Records supplied:
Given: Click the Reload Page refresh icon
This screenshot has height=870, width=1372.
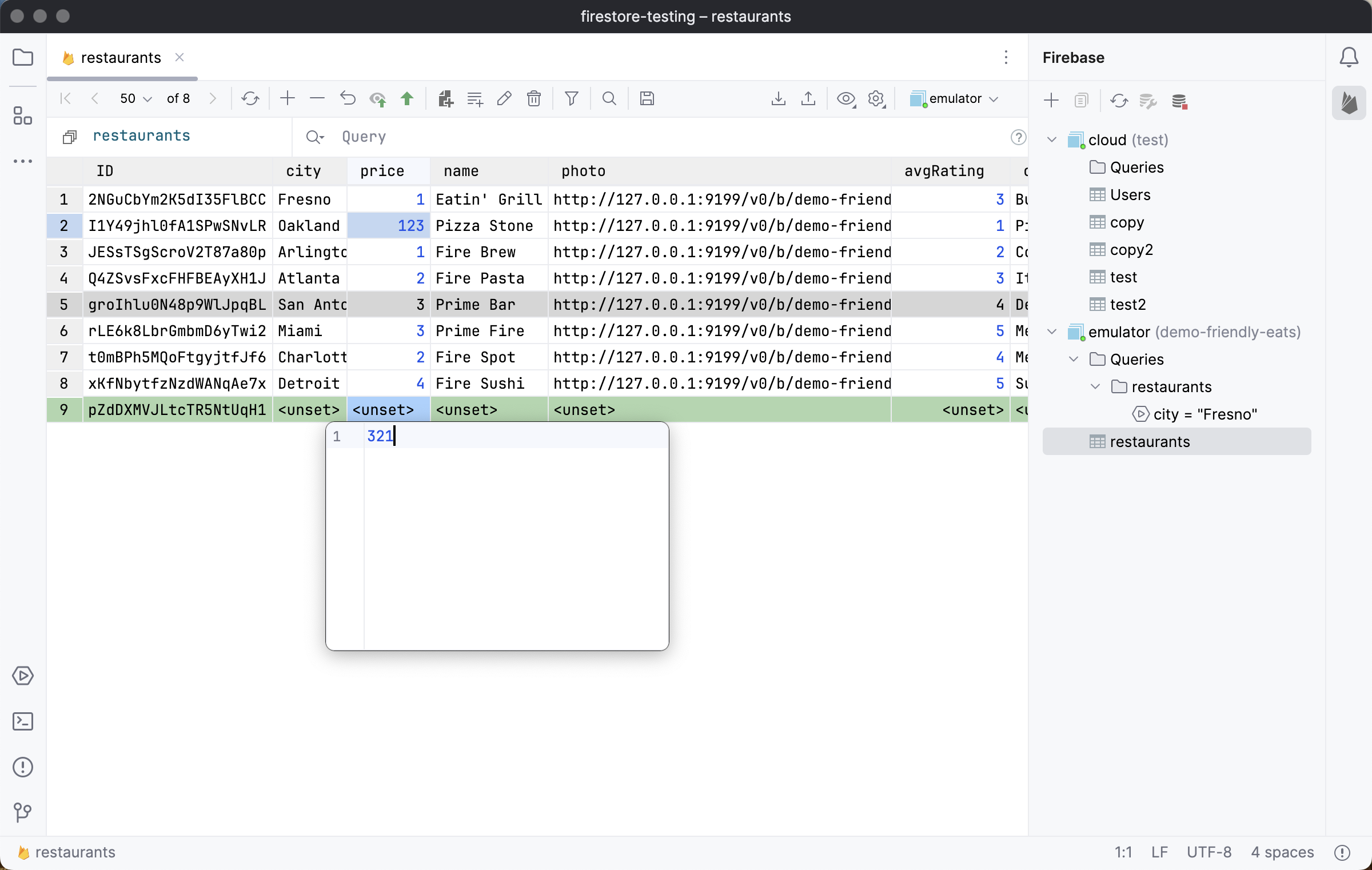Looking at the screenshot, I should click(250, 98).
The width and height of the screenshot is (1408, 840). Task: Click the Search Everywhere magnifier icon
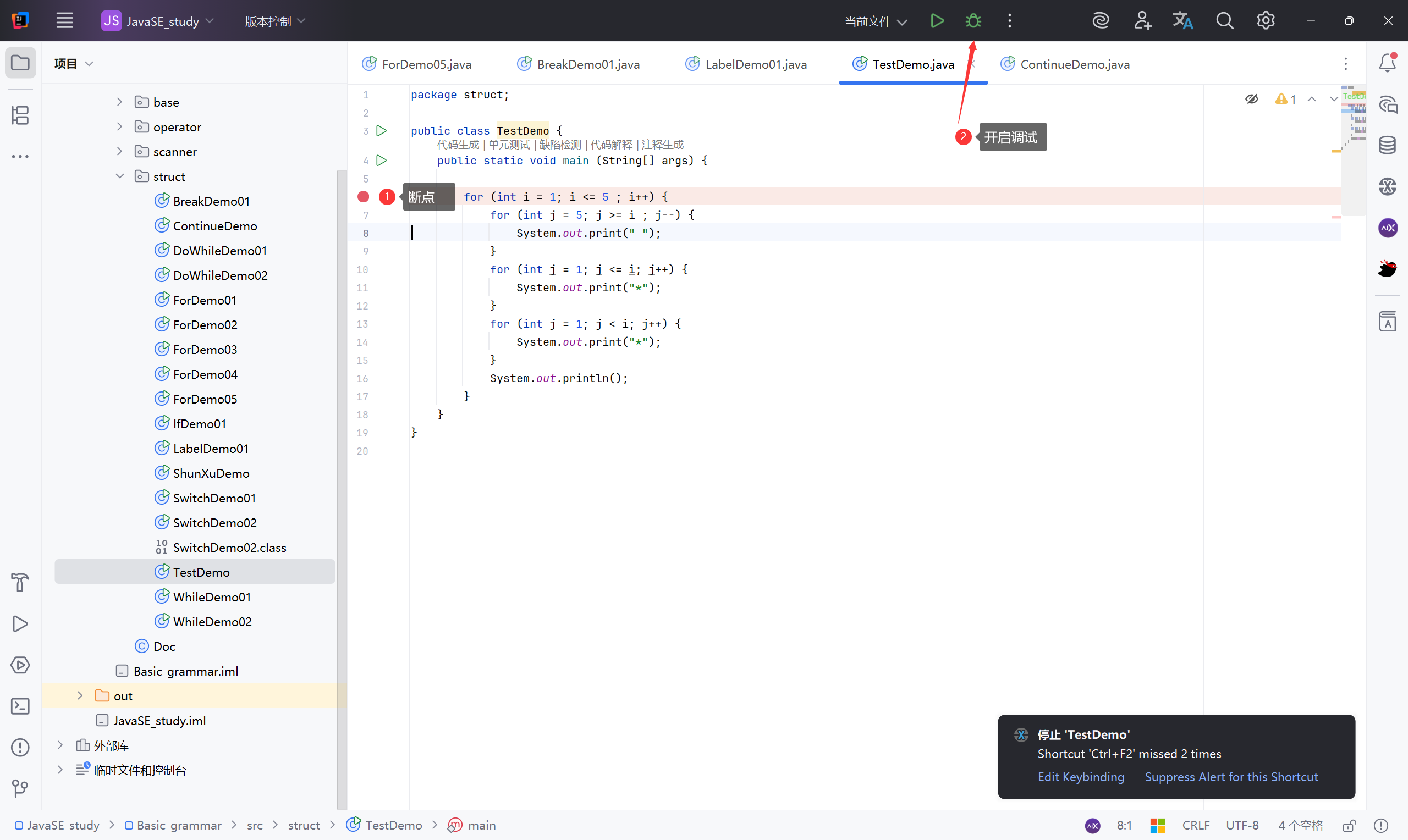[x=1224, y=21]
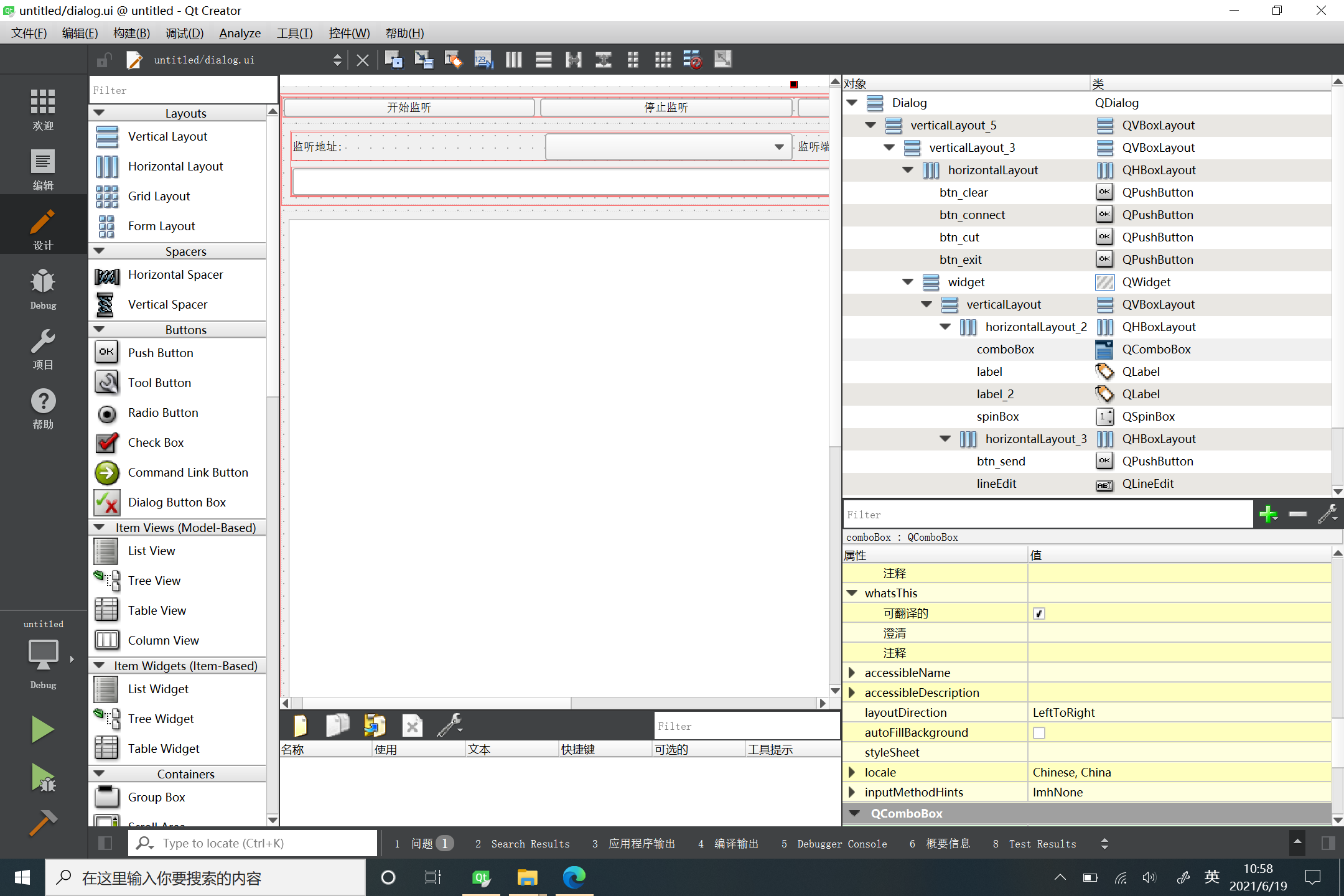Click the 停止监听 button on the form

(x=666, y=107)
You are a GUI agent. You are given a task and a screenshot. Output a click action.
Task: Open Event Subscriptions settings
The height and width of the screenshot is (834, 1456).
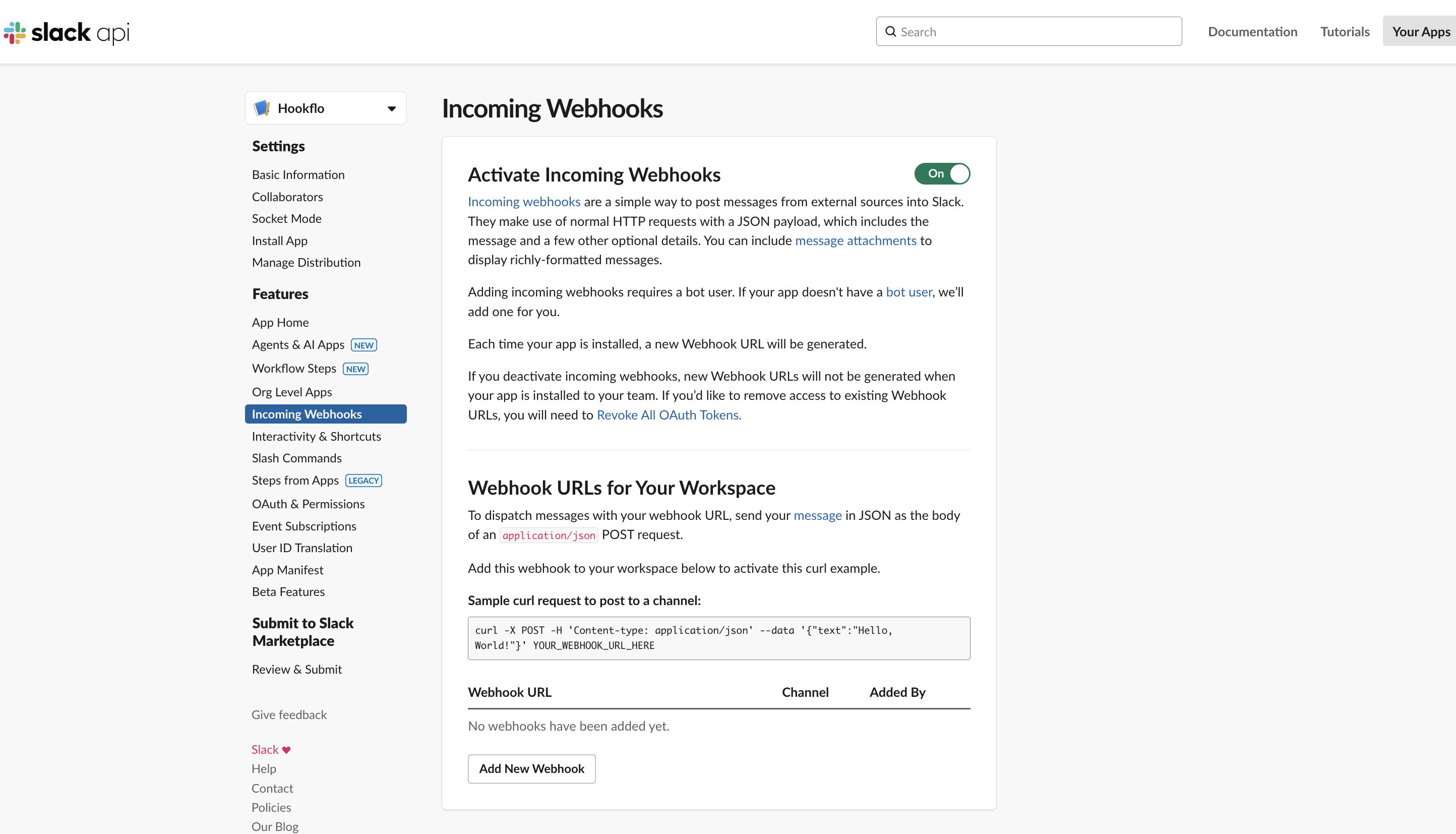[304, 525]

Directions for this task: Retype the whole listing exactly. Do not include the pictures.

Completed exercise:
Given: Click the Reload Page refresh icon
This screenshot has height=870, width=1372.
Looking at the screenshot, I should click(250, 98).
The width and height of the screenshot is (1408, 840). Task: Click the Search Everywhere magnifier icon
[x=1224, y=21]
Click the 停止监听 button on the form

(x=666, y=107)
You are a GUI agent. You are given a task and a screenshot. Output a click action.
Task: Open Event Subscriptions settings
The height and width of the screenshot is (834, 1456).
[304, 525]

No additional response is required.